O Bispo de Angra, D. António de Sousa Braga, propõe uma reflexão sobre o sentido e o alcance da Semana Santa.
Com o Domingo de Ramos, entramos na Semana Santa, a Semana Maior da Liturgia da Igreja, em que se celebra o Mistério Pascal de Cristo, que culmina na Sua Ressurreição e tem o seu centro na comemoração da instituição da Eucaristia, que «faz memória» da Paixão e Morte de Jesus na Cruz.
Há quem censure o nosso povo, por enfatizar demasiado a celebração de Sexta-Feira Santa. É evidente que a resposta de Deus à Paixão e Morte de Jesus é a Sua Ressurreição, garantia da vitória da vida e do futuro da humanidade, de que a Eucaristia é “memorial e penhor”. Mas, a intuição do nosso povo tem a sua razão de ser. É que o Crucificado é a suprema manifestação do Deus-Amor.
Por isso, a primitiva comunidade cristã sentiu a necessidade de meditar longamente sobre a Paixão de Jesus. É a parte preponderante e mais antiga das narrações evangélicas. Foi à volta dos relatos da Paixão que se formaram as primeiras tradições orais sobre Jesus, que depois foram escritas nos Evangelhos que conhecemos.
Os primeiros cristãos, debruçando-se sobre o mistério da Paixão de Jesus, procuravam dar sentido a uma realidade, à primeira vista incompreensível. E isto: Do ponto de vista humano: como ler todas as outras realidades da vida, que parecem não ter sentido, que parecem derrota e fracasso? E do ponto de vista de Deus: Como é que Deus podia estar com Jesus, na Sua Paixão e Morte? É possível um Messias Crucificado, enviado por Deus? É possível um Deus, feito homem, Crucificado? A Cruz era o suplício dos malfeitores.
Na verdade, o Cristianismo apresenta-nos urna imagem de Deus, de algum modo, embaraçosa: um Deus que se faz homem. Mais: como homem, assume a condição de servo, que dá a vida. Despoja-se da Sua condição divina, recusando toda a espécie de poderio humano. Conforme a expressão paulina, isso é «escândalo para os judeus e loucura para os gentios» (1 Cor 1, 22). Mas foi assim que Deus-Amor, encarnando, Se revelou como amor.
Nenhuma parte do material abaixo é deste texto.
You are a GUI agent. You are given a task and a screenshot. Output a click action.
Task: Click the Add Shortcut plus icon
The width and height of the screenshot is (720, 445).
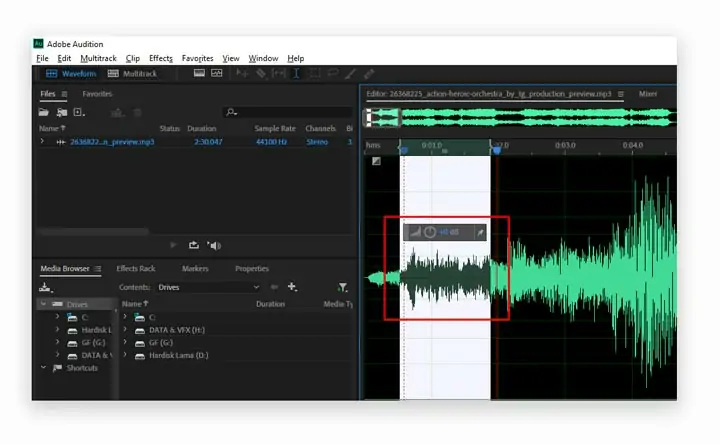point(292,287)
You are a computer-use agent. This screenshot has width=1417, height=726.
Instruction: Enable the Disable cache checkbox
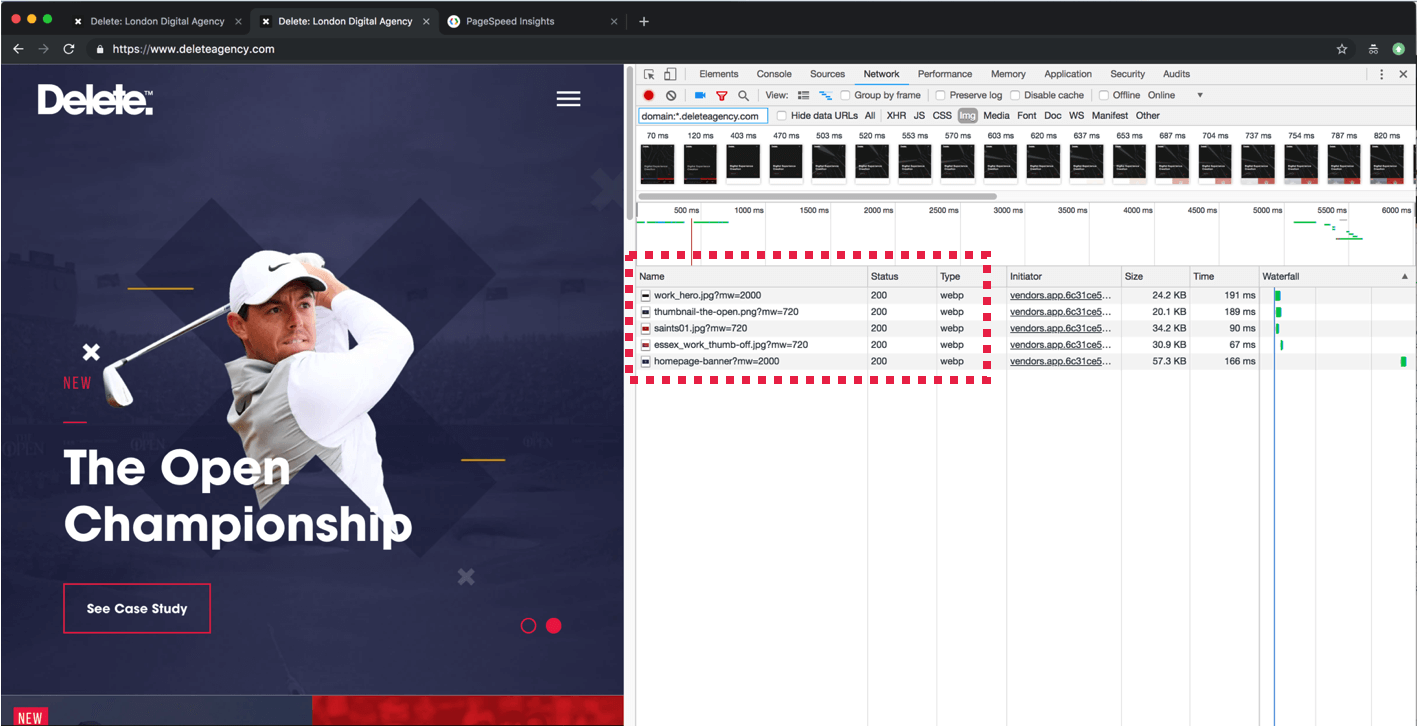pos(1014,95)
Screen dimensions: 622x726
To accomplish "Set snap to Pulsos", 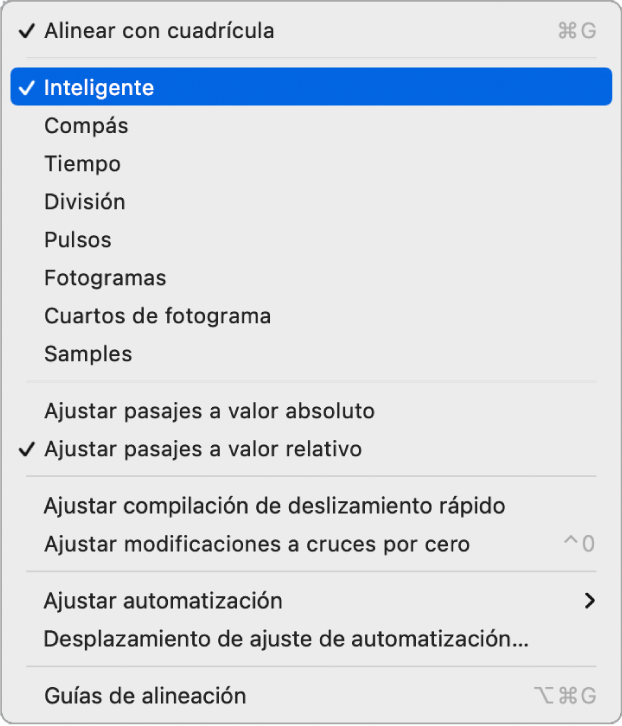I will (x=78, y=240).
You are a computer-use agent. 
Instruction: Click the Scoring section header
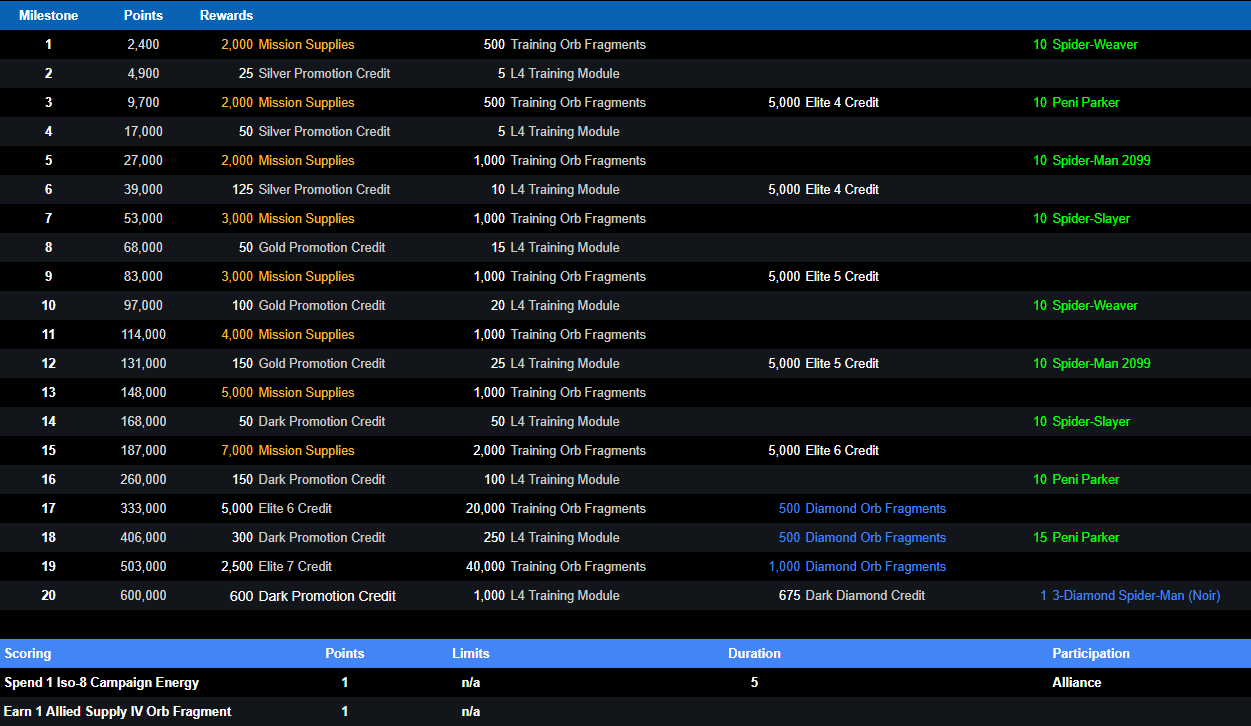coord(28,654)
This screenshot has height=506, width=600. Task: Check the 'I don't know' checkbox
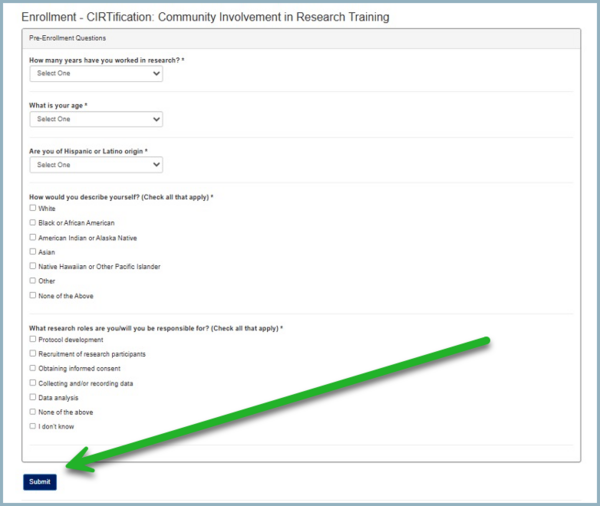coord(33,427)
Um Deus que Se faz homem, sofre e morre numa cruz, é a novidade absoluta do Cristianismo, que não tem paralelo noutras religiões. É, pois, na devoção à Paixão de Jesus que se vive de forma mais profunda o mistério da Incarnação, isto é, a total solidariedade de Deus para com a raça humana, também na dor e no sofrimento.
A Paixão de Jesus não é senão a paixão de Deus pela humanidade: um amor sem limites, que atinge o seu ápice na Paixão e Morte de Jesus na Cruz. Assim, a Cruz, mais do que mensagem trágica, é mensagem de amor.
Jesus foi desafiado a descer da Cruz. Como fez tantos milagres, tinha o poder de descer da Cruz. Não o fez. Se o tivesse feito, teria revelado unicamente o rosto de Deus, como omnipotência. Dando voluntariamente a vida, revelou o rosto de Deus, como omnipotência do amor.
«A Cruz é o lugar em que Deus diz o seu verdadeiro nome, que em nada se confunde com outros deuses; o Seu nome é amor, amor que se faz próximo, Deus-Connosco … E a partir de então, ficamos a saber que não há miséria humana que Deus não possa visitar e partilhar … Onde houver sofiimento, Deus pode fazer com que nasça a vida e nasça com abundância. Foi o que fez na Páscoa, pela Sua graça» (Bernard Rey, Esse JesusChamado Cristo, Ed. Paulinas, p. 105 e 107).
Não é que Deus exija sofrimento e morte, como moeda de troca pela plenitude da vida. Fazendo-Se homem e morrendo na Cruz, assumiu os dramas humanos. Com a Ressurreição de Jesus, rasgou para a humanidade um caminho de vida.
No romance de Dostoievski «O Idiota» – um jovem ateu, mirrado pela tuberculose, pergunta ao príncipe: “É verdade, príncipe, que um dia disseste que a “beleza” salvará o mundo? … Que tipo de beleza salvará o mundo?” O príncipe fica em silêncio e fita o jovem com olhar cheio de compaixão. Estava dada a resposta: a beleza que salva o mundo é o amor que partilha a dor.